What this task involves> Render the rows from the line containing "Viewport: 648px width, 601px" through the line containing "[x=224, y=326]" as a two-column CSV headed instruction,answer, with one line per row. Put each row's text and its answer in their own quoted fields, with line breaks turned into spaces.

· · · · ·

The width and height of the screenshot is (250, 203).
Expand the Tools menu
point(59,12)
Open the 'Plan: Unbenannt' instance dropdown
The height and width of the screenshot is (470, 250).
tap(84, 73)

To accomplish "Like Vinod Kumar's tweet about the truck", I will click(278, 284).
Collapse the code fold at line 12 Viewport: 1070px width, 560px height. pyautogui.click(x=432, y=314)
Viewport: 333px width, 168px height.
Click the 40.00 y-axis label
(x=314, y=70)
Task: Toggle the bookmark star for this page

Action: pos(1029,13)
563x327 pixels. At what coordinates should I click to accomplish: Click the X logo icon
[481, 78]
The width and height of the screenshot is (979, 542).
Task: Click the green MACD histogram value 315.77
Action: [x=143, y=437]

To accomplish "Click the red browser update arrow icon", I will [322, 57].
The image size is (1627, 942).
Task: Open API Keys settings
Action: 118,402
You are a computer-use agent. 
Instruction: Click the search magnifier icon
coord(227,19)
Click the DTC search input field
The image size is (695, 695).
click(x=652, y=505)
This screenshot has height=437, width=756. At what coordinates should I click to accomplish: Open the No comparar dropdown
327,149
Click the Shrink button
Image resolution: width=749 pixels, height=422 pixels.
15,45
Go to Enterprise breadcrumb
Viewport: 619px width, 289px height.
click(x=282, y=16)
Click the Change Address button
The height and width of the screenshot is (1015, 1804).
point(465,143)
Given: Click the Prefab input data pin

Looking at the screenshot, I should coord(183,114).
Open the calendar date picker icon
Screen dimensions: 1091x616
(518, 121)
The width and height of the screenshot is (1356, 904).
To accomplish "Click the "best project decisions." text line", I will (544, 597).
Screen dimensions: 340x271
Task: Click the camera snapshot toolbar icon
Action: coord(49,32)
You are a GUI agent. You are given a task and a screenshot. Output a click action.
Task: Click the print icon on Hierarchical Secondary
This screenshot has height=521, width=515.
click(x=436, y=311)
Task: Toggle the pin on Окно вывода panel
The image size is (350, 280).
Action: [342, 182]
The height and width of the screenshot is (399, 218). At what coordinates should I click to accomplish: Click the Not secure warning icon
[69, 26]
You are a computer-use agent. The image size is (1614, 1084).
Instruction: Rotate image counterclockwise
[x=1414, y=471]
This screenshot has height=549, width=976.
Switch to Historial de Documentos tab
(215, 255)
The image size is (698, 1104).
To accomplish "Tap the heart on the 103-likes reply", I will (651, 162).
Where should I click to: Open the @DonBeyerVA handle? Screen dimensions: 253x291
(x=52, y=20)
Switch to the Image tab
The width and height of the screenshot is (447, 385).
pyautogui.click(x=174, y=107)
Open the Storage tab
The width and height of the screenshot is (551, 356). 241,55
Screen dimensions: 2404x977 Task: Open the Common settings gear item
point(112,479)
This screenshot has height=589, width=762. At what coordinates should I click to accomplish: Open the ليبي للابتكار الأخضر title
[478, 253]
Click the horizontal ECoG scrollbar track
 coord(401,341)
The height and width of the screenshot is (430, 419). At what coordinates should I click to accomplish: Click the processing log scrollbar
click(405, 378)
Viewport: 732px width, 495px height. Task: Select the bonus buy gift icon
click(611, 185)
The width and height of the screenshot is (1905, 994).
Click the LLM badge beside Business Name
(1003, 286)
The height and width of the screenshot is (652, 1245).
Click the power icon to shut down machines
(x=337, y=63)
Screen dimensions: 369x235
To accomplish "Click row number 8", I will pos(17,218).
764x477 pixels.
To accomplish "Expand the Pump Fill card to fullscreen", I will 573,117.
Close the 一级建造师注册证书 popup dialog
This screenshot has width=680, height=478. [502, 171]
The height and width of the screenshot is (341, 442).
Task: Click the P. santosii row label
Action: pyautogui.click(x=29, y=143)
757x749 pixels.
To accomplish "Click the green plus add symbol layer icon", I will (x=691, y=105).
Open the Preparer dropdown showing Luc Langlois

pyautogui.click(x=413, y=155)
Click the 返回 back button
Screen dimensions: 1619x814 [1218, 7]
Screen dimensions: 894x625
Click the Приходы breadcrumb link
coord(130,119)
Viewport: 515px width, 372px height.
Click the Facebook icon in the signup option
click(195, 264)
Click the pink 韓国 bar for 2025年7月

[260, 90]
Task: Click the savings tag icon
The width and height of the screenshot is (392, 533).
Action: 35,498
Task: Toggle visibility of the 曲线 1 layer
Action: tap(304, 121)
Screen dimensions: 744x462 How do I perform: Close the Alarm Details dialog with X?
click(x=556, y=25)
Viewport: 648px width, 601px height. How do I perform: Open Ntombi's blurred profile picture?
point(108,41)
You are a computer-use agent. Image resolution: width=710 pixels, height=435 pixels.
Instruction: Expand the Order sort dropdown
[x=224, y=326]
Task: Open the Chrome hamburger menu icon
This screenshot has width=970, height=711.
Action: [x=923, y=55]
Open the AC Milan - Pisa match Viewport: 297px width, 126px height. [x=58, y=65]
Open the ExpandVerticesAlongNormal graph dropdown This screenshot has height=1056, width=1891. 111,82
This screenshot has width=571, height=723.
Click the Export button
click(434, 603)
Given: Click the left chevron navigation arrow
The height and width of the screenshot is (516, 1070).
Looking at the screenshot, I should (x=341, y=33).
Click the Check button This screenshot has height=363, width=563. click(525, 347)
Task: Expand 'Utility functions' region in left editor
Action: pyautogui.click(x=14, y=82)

· · · · ·

The response>
instruction,answer
"Viewport: 648px width, 601px height. How do I perform: Open Ntombi's blurred profile picture?","point(108,41)"
"You are a computer-use agent. Image resolution: width=710 pixels, height=435 pixels. Instruction: Expand the Order sort dropdown","[x=224, y=326]"